Soft and hard are different categories. Injecting context into an LLM prompt and expecting it to reliably produce a specific output is a soft mechanism. If you need a hard guarantee — event dropped, action blocked, duplicate rejected — implement it deterministically. Don’t use “the LLM will probably do the right thing” where you need a circuit breaker.

RAG metadata goes stale. ChromaDB stores what you give it at index time. If the underlying record changes after indexing, the metadata is wrong. For any decision that depends on current state — is this incident still open? does this PR still exist? — query the live store. Use RAG to find candidates, not to confirm current truth.

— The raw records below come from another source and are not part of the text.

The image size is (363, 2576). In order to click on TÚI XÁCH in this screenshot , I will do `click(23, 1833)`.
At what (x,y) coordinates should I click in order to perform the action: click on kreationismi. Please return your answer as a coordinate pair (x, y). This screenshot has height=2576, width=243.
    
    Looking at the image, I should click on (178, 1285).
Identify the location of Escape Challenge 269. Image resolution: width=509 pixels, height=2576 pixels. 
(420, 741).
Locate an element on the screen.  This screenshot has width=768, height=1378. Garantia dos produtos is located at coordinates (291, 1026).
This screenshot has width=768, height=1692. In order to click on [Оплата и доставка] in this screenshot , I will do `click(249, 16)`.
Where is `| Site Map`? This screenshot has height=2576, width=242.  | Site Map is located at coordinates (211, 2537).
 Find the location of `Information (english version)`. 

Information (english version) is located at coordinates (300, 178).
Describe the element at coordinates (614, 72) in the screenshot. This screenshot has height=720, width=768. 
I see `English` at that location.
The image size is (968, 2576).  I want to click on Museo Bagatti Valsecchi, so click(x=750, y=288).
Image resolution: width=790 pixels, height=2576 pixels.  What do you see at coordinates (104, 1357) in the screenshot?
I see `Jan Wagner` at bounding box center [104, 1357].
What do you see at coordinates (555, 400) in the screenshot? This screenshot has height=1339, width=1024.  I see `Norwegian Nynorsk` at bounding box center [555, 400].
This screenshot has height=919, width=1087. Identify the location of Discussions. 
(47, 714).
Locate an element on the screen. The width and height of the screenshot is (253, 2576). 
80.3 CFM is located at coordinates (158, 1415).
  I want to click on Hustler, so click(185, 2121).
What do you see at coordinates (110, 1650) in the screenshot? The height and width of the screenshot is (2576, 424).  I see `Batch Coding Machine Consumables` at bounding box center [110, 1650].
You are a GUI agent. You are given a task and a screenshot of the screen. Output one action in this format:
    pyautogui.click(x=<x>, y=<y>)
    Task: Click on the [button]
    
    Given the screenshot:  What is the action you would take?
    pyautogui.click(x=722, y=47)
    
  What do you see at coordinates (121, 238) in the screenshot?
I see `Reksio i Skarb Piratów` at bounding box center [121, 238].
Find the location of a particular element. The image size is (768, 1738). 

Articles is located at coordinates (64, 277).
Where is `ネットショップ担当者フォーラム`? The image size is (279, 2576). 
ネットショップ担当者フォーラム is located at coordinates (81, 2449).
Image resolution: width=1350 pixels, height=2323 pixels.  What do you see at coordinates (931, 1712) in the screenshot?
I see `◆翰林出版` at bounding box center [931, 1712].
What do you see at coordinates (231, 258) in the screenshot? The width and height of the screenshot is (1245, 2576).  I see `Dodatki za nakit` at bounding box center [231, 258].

Layer ordering creates invisible dependencies. When Layer N gates Layer N+1, you’ve created a coupling that isn’t visible from reading either layer in isolation. The short-circuit made sense as a cost optimization. The side effect — that RAG could never fire when a regression was detected — was invisible until a specific combination of conditions exposed it. Document gating logic explicitly and ask what scenarios it prevents downstream layers from running.

The dedup pipeline now processes the same error correctly on re-occurrence. The full pipeline cost for a duplicate incident: one string comparison and one embedding call. Before the fix: full triage, diagnosis, fix generation, and a PR for a bug that already had a PR open.

Two root causes. Four failure points. One event that exposed all of them.